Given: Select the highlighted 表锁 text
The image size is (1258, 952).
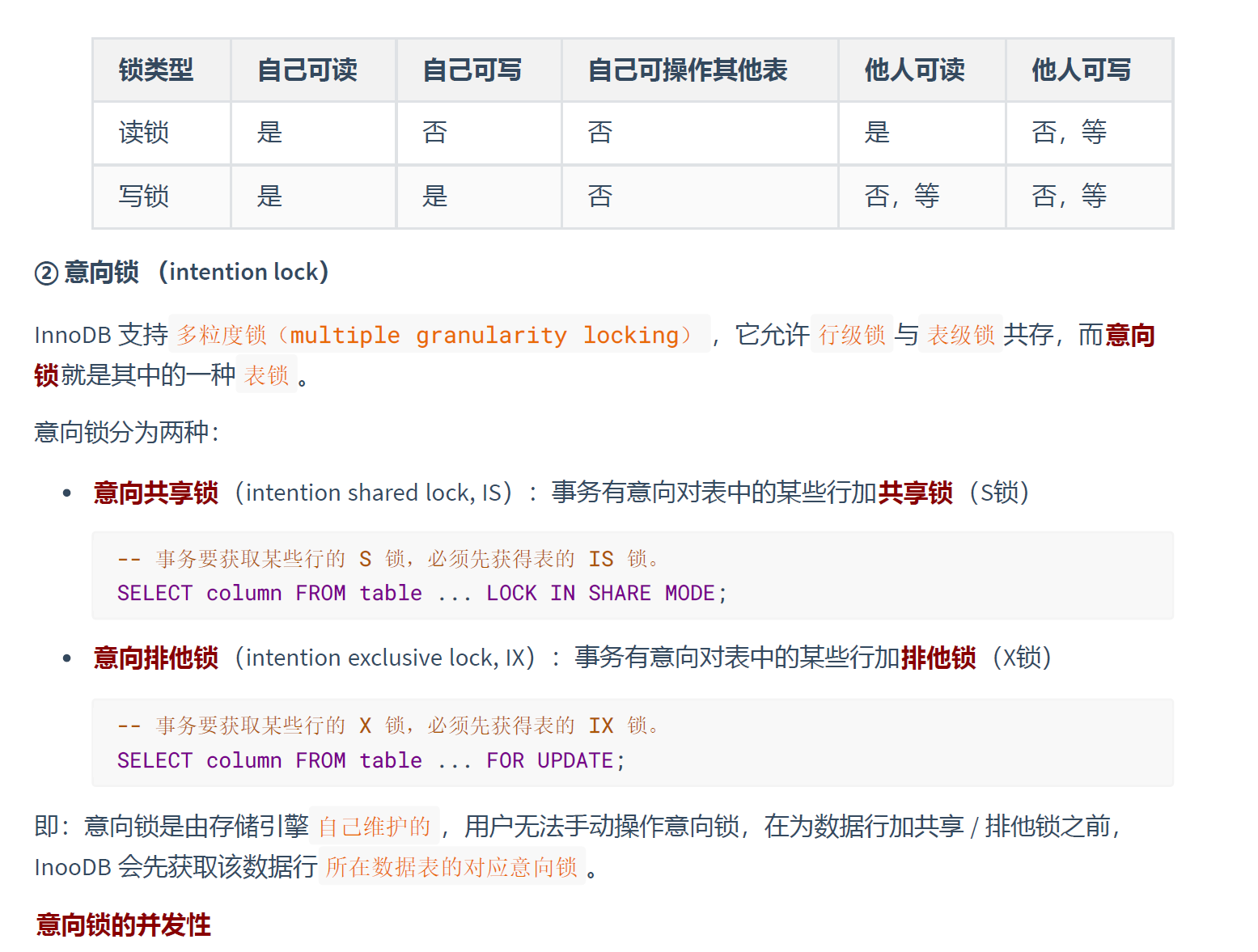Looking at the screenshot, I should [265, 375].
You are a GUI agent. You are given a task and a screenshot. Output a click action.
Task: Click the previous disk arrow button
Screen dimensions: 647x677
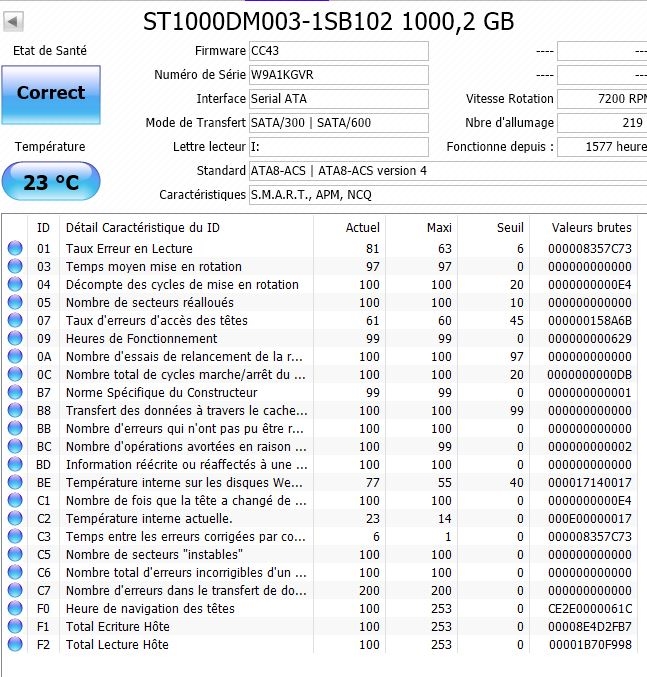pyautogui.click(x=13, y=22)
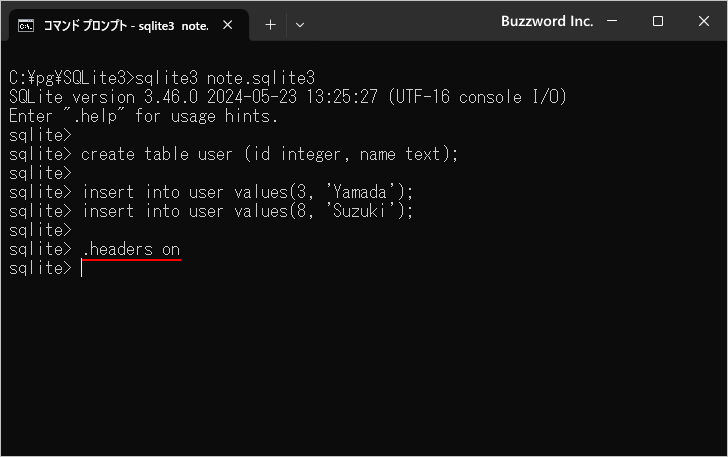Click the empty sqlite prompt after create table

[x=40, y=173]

--

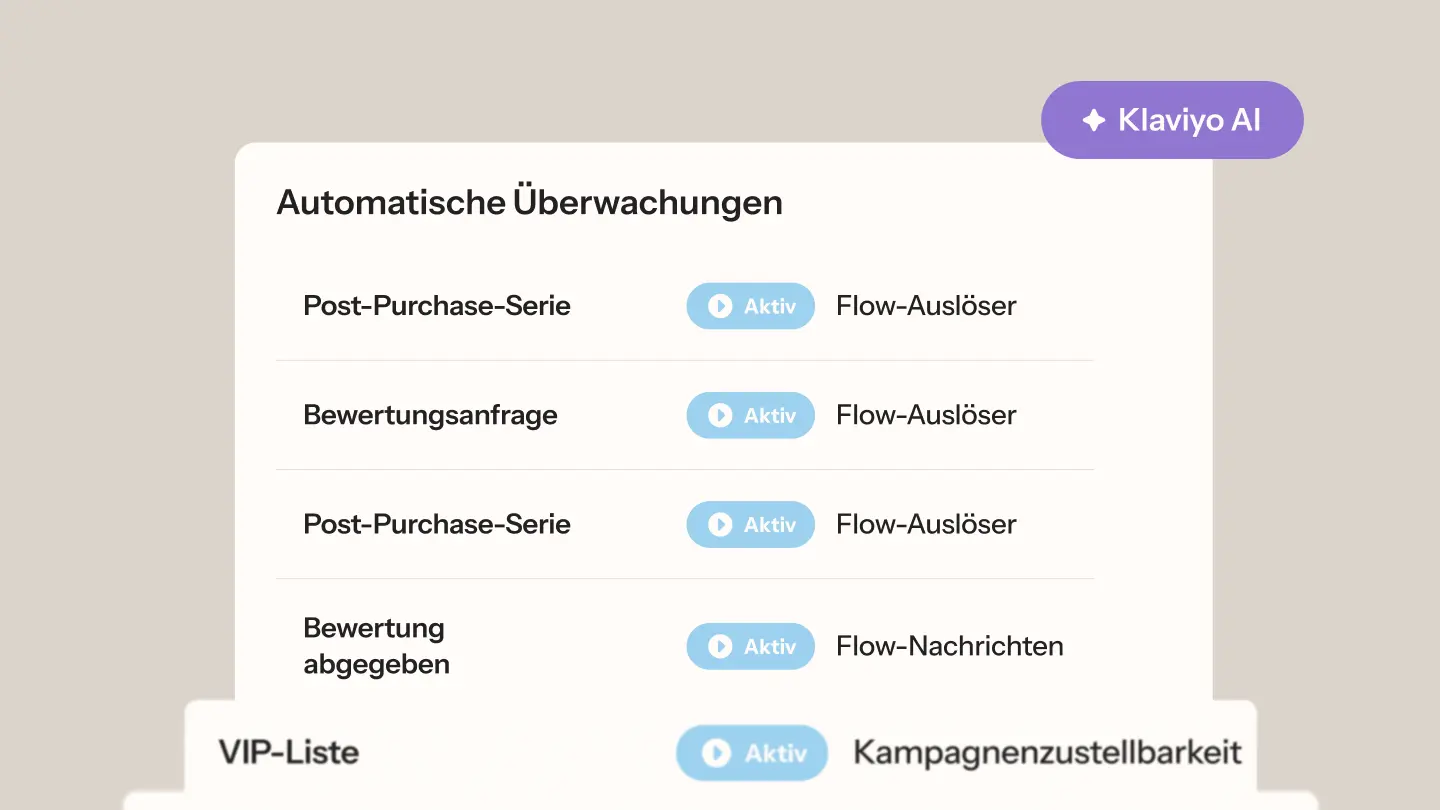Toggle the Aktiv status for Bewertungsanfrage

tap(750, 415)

#### GIVEN PROBLEM
Reproduce the rows beginning with the line containing "Given: Select the highlighted 表锁 text" and ending with the line containing "[x=40, y=173]", replacing "arrow button" with "arrow icon" and leaving everything else unchanged. Omit the pictures from your answer.

#### SOLUTION TO THIS EXERCISE
Given: Select the highlighted 表锁 text
The image size is (1258, 952).
Looking at the screenshot, I should [265, 375].
You are a GUI agent. You are given a task and a screenshot. Output a click action.
Task: Click the previous disk arrow icon
Screen dimensions: 647x677
pyautogui.click(x=13, y=22)
Click the empty sqlite prompt after create table

[x=40, y=173]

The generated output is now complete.